St. Augustine, a bishop and doctor of the early Christian Church was an important figure in the history of Christianity. He wrote about topics like predestination and original sin. Some of his doctrines separate Western and Eastern Christianity. St. Augustine was born on 13 November 354 at Tagaste in North Africa and died in 28 August 430, at Hippo where the Vandals were attacking the city.

Tuesday, September 2, 2008

braincase

A genetic loss approximately 2.4 million years ago may have made cranial room for the bigger brains that characterize our direct evolutionary predecessors. That proposal comes from researchers who have discovered a DNA deletion that occurs in people but not in other primates.

In what started out as a search for genes linked to muscular dystrophy, a team led by surgeon Hansell H. Stedman of the University of Pennsylvania School of Medicine in Philadelphia found that only people possess an inactivated version of a gene involved in facial-muscle movements. As a result, the gene fails to produce a variant of the protein, called myosin, that powers muscles used in biting and chewing, the scientists report in the March 25 Nature.

This genetic mutation explains much about why "we're the odd men out among primates regarding head shape," Stedman says. As a person grows, he argues, genetically constrained chewing muscles lead to relatively small jaws, thus permitting the deposition of additional cranial bone to encase a large brain.

After examining a segment of the particular myosin gene in people, chimpanzees, orangutans, macaque monkeys, and dogs, the researchers estimated that the gene-inactivating mutation occurred between 2.7 and 2.1 million years ago. To make this calculation, the researchers assumed, on the basis of prior molecular evidence, that the last common ancestor of people and chimps lived 7 million to

6 million years ago.

"Massive muscles of mastication that were present before this myosin-gene mutation occurred could have been constraining brain size by limiting the expansion of [cranial] plates in the developing skull," says University of Pennsylvania School of Medicine anatomist Nancy Minugh-Purvis, a coauthor of the new study.

The myosin-gene mutation appeared uniformly in DNA samples obtained by the investigators from people living in Africa, South America, Western Europe, Iceland, Japan, and Russia. The corresponding myosin gene in chimps, gorillas, orangutans, and macaques was intact and active.

The researchers determined that, in macaques, the protein made by this myosin gene appeared only in head muscles primarily used for chewing and biting.
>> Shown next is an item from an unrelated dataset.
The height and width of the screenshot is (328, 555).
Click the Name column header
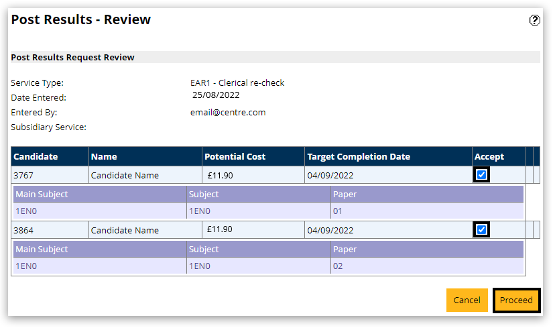(104, 156)
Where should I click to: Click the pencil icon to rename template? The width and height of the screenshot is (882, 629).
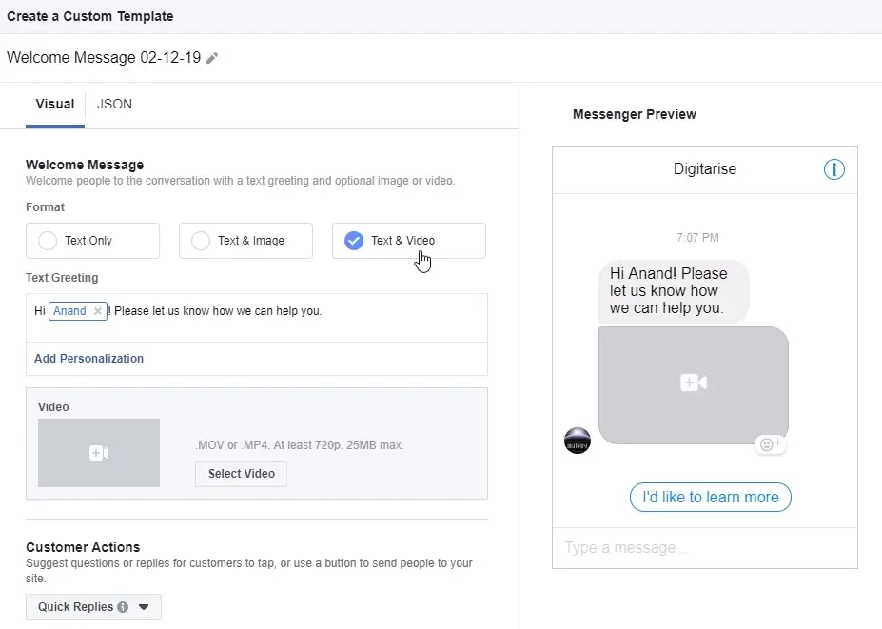212,58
In both macaques and people, myosin-gene products appeared only in a class of muscle fibers known as fast-twitch fibers. Mastication muscles contain mostly fast-twitch fibers, with a smaller proportion of slow-twitch fibers, Stedman says.

Other scientists welcome evidence of the mutated myosin gene but doubt that the mutation is linked to brain expansion in our ancient ancestors.
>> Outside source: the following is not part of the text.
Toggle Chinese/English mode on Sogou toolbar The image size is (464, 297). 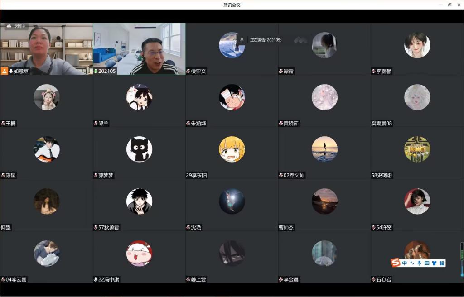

"[Stedman's team] used good genetic data to create an implausible evolutionary story," remarks developmental biologist Melanie McCollum of Mercer University School of Medicine in Macon, Ga. It's more likely that the inactivating myosin mutation became common as our ancestors began to eat primarily soft foods, McCollum proposes.http://louis-j-sheehan.biz

Since brain growth proceeds independently of jaw and tooth development in people today, "there's no reason to assume that the evolution of smaller mastication muscles had any effect on braincase size," McCollum holds.

Harvard University anthropologist Daniel Lieberman agrees, noting that brain growth follows a similarly autonomous path in chimps and gorillas.http://louis-j-sheehan.biz

Anthropologist C. Owen Lovejoy of Kent (Ohio) State University adds another objection. Drawing on the most recent fossil evidence, he says that chimps and humans began diverging between 9 million and 8 million years ago. If so, he says, Stedman's estimated timing of the mutation at 2.4 million years ago is much too recent.